── INFORMATION ──

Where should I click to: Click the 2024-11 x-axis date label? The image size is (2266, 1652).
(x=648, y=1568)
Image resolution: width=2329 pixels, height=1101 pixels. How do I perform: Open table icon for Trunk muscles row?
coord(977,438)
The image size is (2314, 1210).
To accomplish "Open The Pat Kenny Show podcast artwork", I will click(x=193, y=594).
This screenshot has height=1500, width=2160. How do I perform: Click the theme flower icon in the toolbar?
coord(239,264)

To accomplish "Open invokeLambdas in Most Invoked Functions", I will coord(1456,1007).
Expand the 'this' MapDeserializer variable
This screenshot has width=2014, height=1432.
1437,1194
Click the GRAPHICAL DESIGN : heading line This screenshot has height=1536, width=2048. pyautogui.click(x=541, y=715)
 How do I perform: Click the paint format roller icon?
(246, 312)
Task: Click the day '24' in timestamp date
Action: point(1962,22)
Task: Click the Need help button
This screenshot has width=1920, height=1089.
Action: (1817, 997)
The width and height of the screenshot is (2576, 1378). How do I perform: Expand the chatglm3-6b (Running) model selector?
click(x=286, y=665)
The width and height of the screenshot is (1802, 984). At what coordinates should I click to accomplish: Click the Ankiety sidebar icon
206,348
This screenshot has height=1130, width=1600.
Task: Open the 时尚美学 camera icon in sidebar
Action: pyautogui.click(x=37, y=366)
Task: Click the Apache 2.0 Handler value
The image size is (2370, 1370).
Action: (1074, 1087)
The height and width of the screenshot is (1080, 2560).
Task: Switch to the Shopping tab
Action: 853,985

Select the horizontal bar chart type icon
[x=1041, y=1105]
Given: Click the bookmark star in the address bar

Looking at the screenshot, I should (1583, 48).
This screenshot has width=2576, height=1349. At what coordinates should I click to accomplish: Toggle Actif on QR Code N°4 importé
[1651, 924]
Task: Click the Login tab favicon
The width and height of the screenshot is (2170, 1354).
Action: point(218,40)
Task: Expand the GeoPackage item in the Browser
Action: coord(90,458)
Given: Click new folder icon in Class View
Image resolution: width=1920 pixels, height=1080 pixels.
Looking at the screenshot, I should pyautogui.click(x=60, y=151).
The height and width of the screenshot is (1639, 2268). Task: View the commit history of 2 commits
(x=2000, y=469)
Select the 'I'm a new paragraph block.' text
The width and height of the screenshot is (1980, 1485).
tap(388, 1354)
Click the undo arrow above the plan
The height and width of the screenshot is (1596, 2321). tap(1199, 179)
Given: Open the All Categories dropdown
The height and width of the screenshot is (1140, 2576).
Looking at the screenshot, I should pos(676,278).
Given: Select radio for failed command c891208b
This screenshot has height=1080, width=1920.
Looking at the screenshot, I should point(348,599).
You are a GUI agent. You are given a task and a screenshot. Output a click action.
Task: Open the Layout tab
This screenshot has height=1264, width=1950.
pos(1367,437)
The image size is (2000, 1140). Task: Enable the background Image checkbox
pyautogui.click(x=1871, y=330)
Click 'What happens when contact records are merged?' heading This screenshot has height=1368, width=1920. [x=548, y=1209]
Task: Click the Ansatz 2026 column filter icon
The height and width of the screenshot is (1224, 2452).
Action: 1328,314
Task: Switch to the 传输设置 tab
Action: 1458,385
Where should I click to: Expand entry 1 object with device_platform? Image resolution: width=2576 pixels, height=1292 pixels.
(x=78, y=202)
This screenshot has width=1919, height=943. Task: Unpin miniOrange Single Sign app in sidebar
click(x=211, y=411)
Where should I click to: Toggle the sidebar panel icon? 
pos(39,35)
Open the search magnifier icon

───

REQUIRED WORK: Return the entries in full. Do not alter them.

TASK OUTPUT:
Where should I click to: Click the 2024-11 x-axis date label? The image size is (2266, 1652).
(x=648, y=1568)
Image resolution: width=2329 pixels, height=1101 pixels. How do I perform: Open table icon for Trunk muscles row?
coord(977,438)
The image size is (2314, 1210).
To accomplish "Open The Pat Kenny Show podcast artwork", I will click(x=193, y=594).
This screenshot has height=1500, width=2160. How do I perform: Click the theme flower icon in the toolbar?
coord(239,264)

To accomplish "Open invokeLambdas in Most Invoked Functions", I will coord(1456,1007).
Expand the 'this' MapDeserializer variable
This screenshot has width=2014, height=1432.
1437,1194
Click the GRAPHICAL DESIGN : heading line This screenshot has height=1536, width=2048. pyautogui.click(x=541, y=715)
 How do I perform: Click the paint format roller icon?
(246, 312)
Task: Click the day '24' in timestamp date
Action: point(1962,22)
Task: Click the Need help button
This screenshot has width=1920, height=1089.
Action: (1817, 997)
The width and height of the screenshot is (2576, 1378). How do I perform: Expand the chatglm3-6b (Running) model selector?
click(x=286, y=665)
The width and height of the screenshot is (1802, 984). At what coordinates should I click to accomplish: Click the Ankiety sidebar icon
206,348
This screenshot has height=1130, width=1600.
Task: Open the 时尚美学 camera icon in sidebar
Action: pyautogui.click(x=37, y=366)
Task: Click the Apache 2.0 Handler value
The image size is (2370, 1370).
Action: (1074, 1087)
The height and width of the screenshot is (1080, 2560).
Task: Switch to the Shopping tab
Action: 853,985

Select the horizontal bar chart type icon
[x=1041, y=1105]
Given: Click the bookmark star in the address bar

Looking at the screenshot, I should (1583, 48).
This screenshot has width=2576, height=1349. At what coordinates should I click to accomplish: Toggle Actif on QR Code N°4 importé
[1651, 924]
Task: Click the Login tab favicon
The width and height of the screenshot is (2170, 1354).
Action: point(218,40)
Task: Expand the GeoPackage item in the Browser
Action: coord(90,458)
Given: Click new folder icon in Class View
Image resolution: width=1920 pixels, height=1080 pixels.
Looking at the screenshot, I should pyautogui.click(x=60, y=151).
The height and width of the screenshot is (1639, 2268). Task: View the commit history of 2 commits
(x=2000, y=469)
Select the 'I'm a new paragraph block.' text
The width and height of the screenshot is (1980, 1485).
tap(388, 1354)
Click the undo arrow above the plan
The height and width of the screenshot is (1596, 2321). tap(1199, 179)
Given: Open the All Categories dropdown
The height and width of the screenshot is (1140, 2576).
Looking at the screenshot, I should pos(676,278).
Given: Select radio for failed command c891208b
This screenshot has height=1080, width=1920.
Looking at the screenshot, I should point(348,599).
You are a GUI agent. You are given a task and a screenshot. Output a click action.
Task: Open the Layout tab
This screenshot has height=1264, width=1950.
pos(1367,437)
The image size is (2000, 1140). Task: Enable the background Image checkbox
pyautogui.click(x=1871, y=330)
Click 'What happens when contact records are merged?' heading This screenshot has height=1368, width=1920. [x=548, y=1209]
Task: Click the Ansatz 2026 column filter icon
The height and width of the screenshot is (1224, 2452).
Action: 1328,314
Task: Switch to the 传输设置 tab
Action: 1458,385
Where should I click to: Expand entry 1 object with device_platform? Image resolution: width=2576 pixels, height=1292 pixels.
(x=78, y=202)
This screenshot has width=1919, height=943. Task: Unpin miniOrange Single Sign app in sidebar
click(x=211, y=411)
Where should I click to: Toggle the sidebar panel icon? 
pos(39,35)
Open the search magnifier icon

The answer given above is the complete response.